Material to process:

= = =

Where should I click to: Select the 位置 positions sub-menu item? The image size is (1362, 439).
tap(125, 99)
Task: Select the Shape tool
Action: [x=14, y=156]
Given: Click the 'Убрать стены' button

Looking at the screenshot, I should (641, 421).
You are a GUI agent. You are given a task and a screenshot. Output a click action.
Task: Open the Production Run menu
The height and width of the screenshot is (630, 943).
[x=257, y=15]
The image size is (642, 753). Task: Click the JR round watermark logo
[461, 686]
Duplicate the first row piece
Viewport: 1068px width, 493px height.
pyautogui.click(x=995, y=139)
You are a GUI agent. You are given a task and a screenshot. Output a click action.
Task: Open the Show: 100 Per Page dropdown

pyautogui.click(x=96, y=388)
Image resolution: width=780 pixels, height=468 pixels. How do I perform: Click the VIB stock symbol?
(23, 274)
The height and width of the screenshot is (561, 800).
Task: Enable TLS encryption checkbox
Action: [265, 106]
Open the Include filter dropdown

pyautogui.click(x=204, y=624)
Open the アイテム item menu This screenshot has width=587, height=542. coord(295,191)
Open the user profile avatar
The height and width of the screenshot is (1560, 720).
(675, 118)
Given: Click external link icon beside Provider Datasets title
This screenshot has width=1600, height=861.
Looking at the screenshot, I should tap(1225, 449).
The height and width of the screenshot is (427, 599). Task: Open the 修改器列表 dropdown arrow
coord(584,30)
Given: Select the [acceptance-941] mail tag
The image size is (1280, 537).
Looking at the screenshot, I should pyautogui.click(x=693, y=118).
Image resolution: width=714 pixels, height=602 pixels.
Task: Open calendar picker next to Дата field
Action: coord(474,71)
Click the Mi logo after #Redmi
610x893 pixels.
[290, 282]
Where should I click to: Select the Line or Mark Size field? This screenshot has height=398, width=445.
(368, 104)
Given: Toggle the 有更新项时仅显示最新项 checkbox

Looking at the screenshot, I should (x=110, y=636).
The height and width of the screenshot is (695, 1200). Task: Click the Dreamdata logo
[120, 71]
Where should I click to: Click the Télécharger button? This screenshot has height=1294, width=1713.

= = =

Task directions: Could you reproduce, exactly, every line above from the line with "Given: Click external" to the line with "Given: Select the [acceptance-941] mail tag", and no other line? Both ends count.

Final answer:
Given: Click external link icon beside Provider Datasets title
This screenshot has width=1600, height=861.
Looking at the screenshot, I should tap(1225, 449).
The height and width of the screenshot is (427, 599). Task: Open the 修改器列表 dropdown arrow
coord(584,30)
Given: Select the [acceptance-941] mail tag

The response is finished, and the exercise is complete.